Он был около шести футов, на пару дюймов ниже меня, но фунтов на сорок тяжелее. Он высвободил руку.
— Послушай, парень…
Я схватил его за лацканы и встряхнул так, что одна пуговица отскочила и очки съехали на нос. Его лицо налилось краской.
— Старый друг семьи, док. — Я показал большим пальцем наверх. — В чем там дело?
Это было идиотизмом, полным идиотизмом, конечно, расспрашивать его; в любую секунду полицейские могли догадаться, что фермер в сгоревшей машине был все-таки не я; я влил достаточно бензина, прежде чем чиркнуть спичкой, так что они смогли бы снять отпечатки только с ботинка, который я подбросил; но они установят его личность по форме зубов, как только обнаружится, что он пропал. А установив это, они придут сюда, чтобы задать вопросы, и тогда этот брюзга сообразит, кто я такой. Но я хотел знать, действительно ли Папси был так плох, как сказала Эдуина, а терпением я никогда не отличался.
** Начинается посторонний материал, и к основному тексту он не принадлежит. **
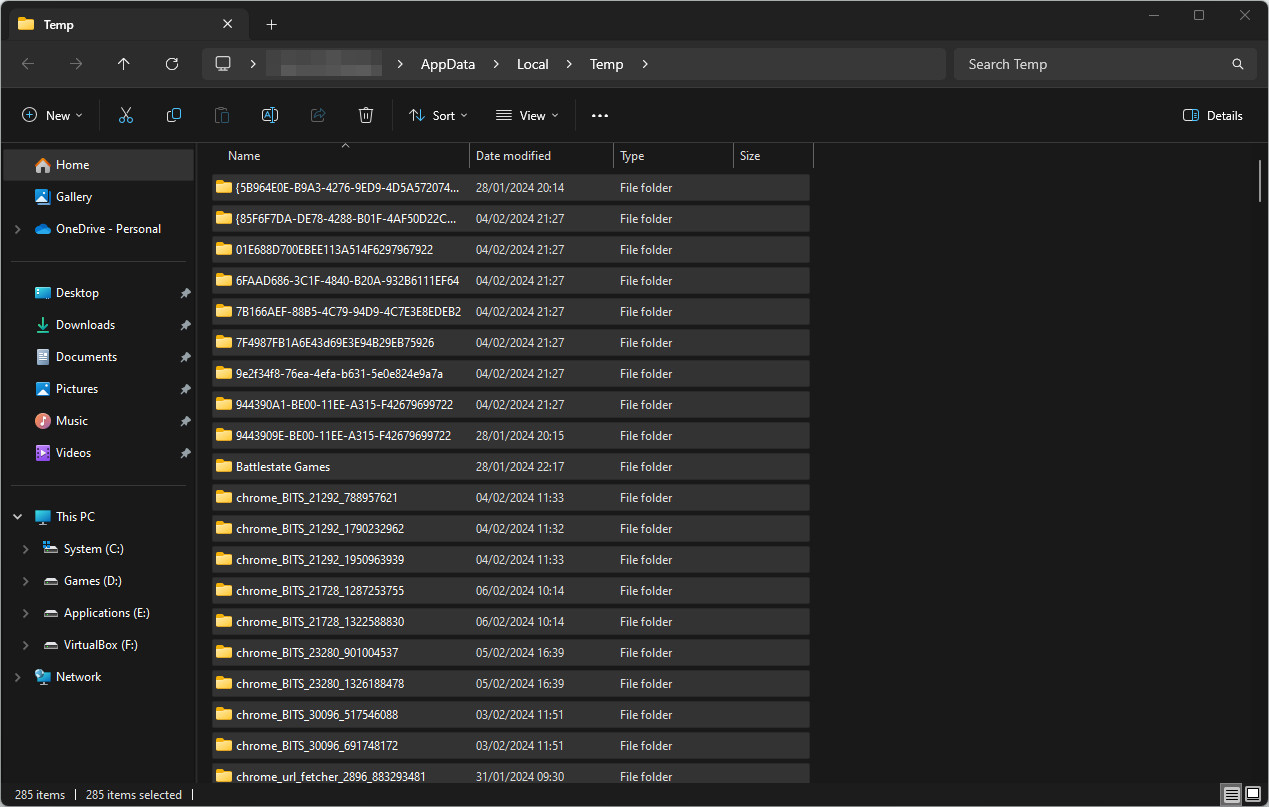
Task: Click the Cut scissors icon
Action: pyautogui.click(x=126, y=116)
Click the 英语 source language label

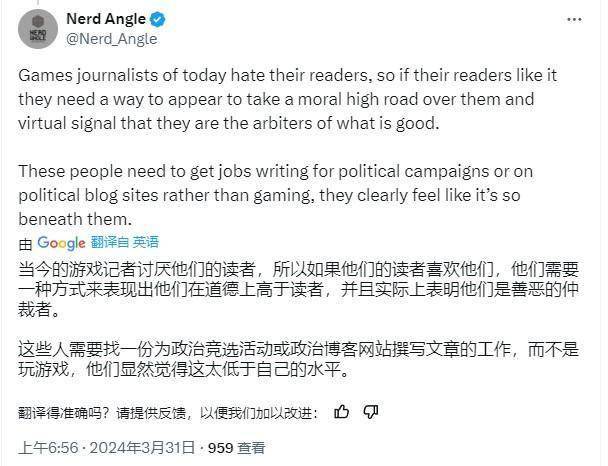coord(146,242)
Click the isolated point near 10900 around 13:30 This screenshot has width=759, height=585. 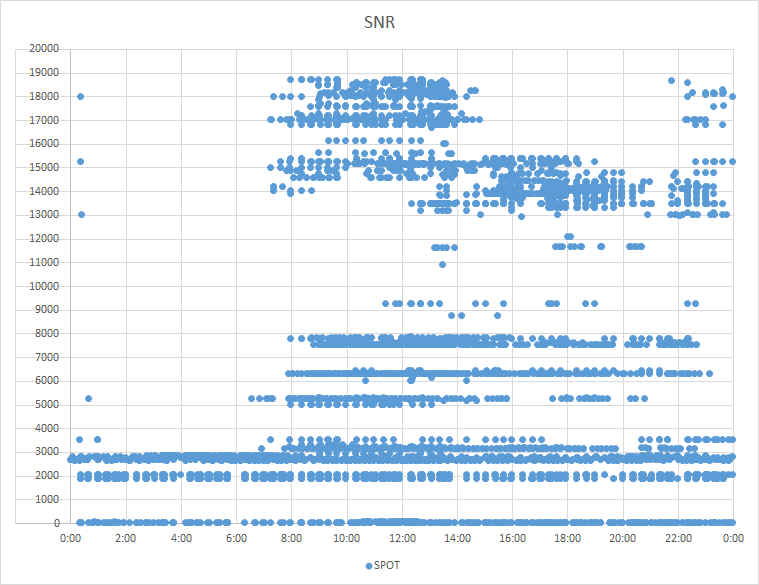(442, 264)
Костолом одернул пиджак, пытаясь восстановить достоинство.
— Он… судья Миллер очень слаб, слишком слаб, чтобы двигаться. Вероятно, он не доживет до конца недели. — Он всматривался в меня, пытаясь увидеть на лице огорчение, но ничто так не учит скрывать свои чувства, как федеральная тюрьма. Разочарованный, он продолжал:
— Легкие. Я взялся за это слишком поздно, конечно. Он быстро сдает.
Я опять указал ему большим пальцем:
— Вы знаете, как выйти.
Эдуина стояла на верхней площадке лестницы, на ее лице снова появилось выражение воплощенной добродетели. Похоже, это семейная черта, даже у тех, кто вошел в нее не так давно. Только Папси и я были лишены этого.
— Твой отец очень болен. Я запрещаю тебе…
— Прибереги это для Рода, с ним это может пройти.
В комнате я увидел руку старика, безвольно свисавшую с кровати, дымок от зажатой в пальцах сигареты поднимался к потолку тонкой прямой струйкой. Рука, бицепсы которой в обхвате когда-то были добрых восемнадцать дюймов и от маленького плотно сжатого кулака которой мне не раз доставалось, эта самая рука теперь не могла даже сигарету удержать в вертикальном положении.
Старуха поднялась с кресла, стоявшего в ногах его кровати. Лицо ее побелело. Я обнял ее.
— Привет, ма.
Она напряглась в моих руках, но я знал, что высвобождаться она не будет. Только не здесь, не в комнате отца.
На мой голос он повернул голову. В его шелковистых седых волосах мелькнул отблеск света. Его глаза, слегка затуманенные надвигающейся смертью, были чистого светло-голубого цвета, как тень березы на свежем снегу.